Records taken from a collection:

* * * *

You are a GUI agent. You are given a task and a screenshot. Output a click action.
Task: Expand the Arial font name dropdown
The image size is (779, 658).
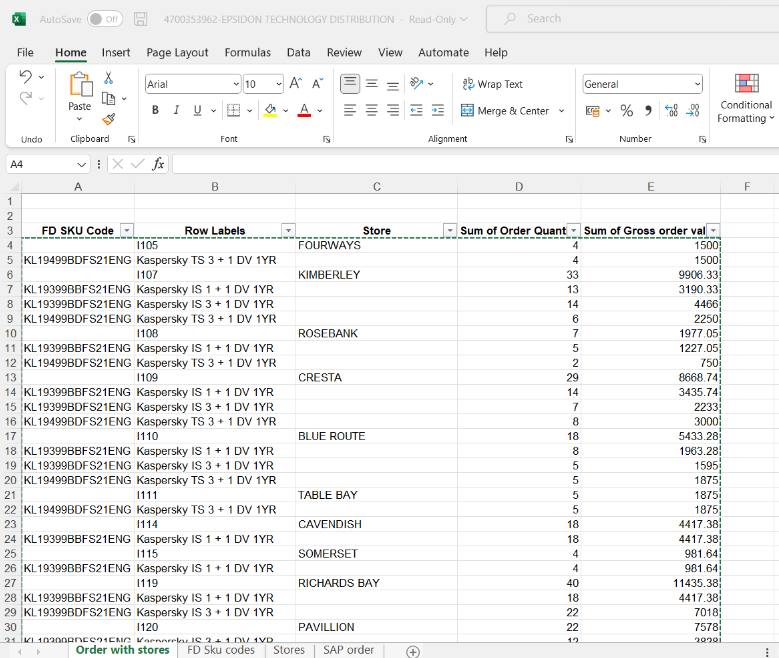pyautogui.click(x=236, y=85)
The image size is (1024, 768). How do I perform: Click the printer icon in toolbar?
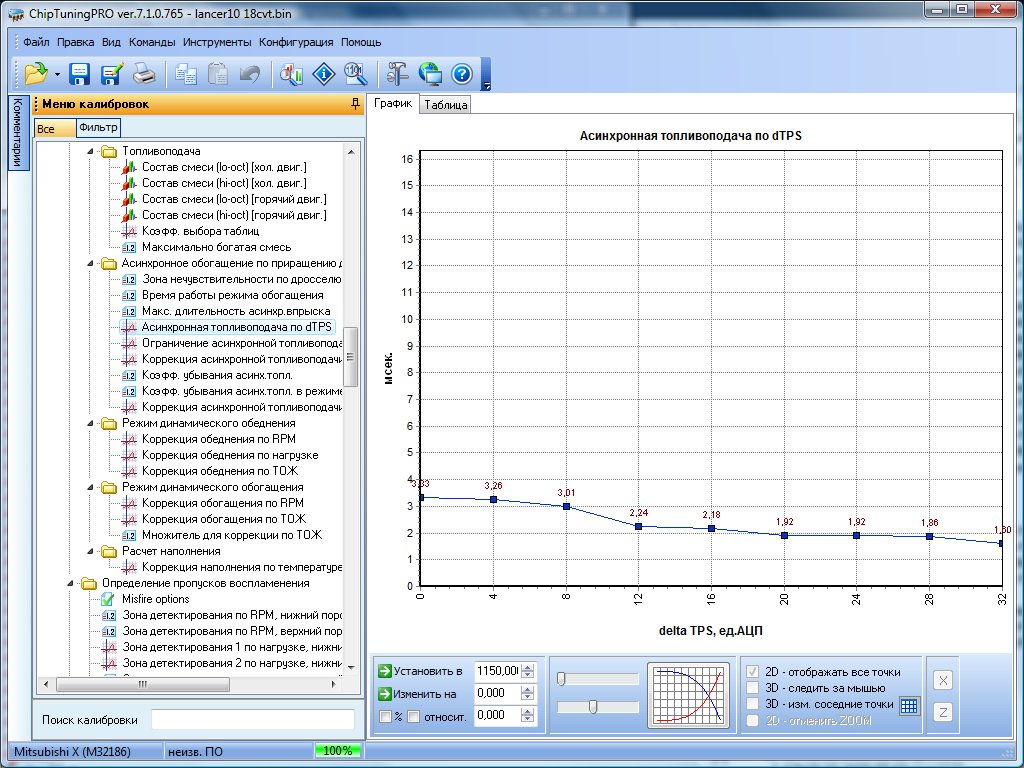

* * * *

Instructions for the task.
Reproduce the records above verbatim, omitting the pictures.

Output below.
You are a GUI agent. You are given a task and a screenshot. Output a click action.
Task: Expand the Arial font name dropdown
The image size is (779, 658).
pyautogui.click(x=236, y=85)
The image size is (1024, 768). How do I perform: Click the printer icon in toolbar?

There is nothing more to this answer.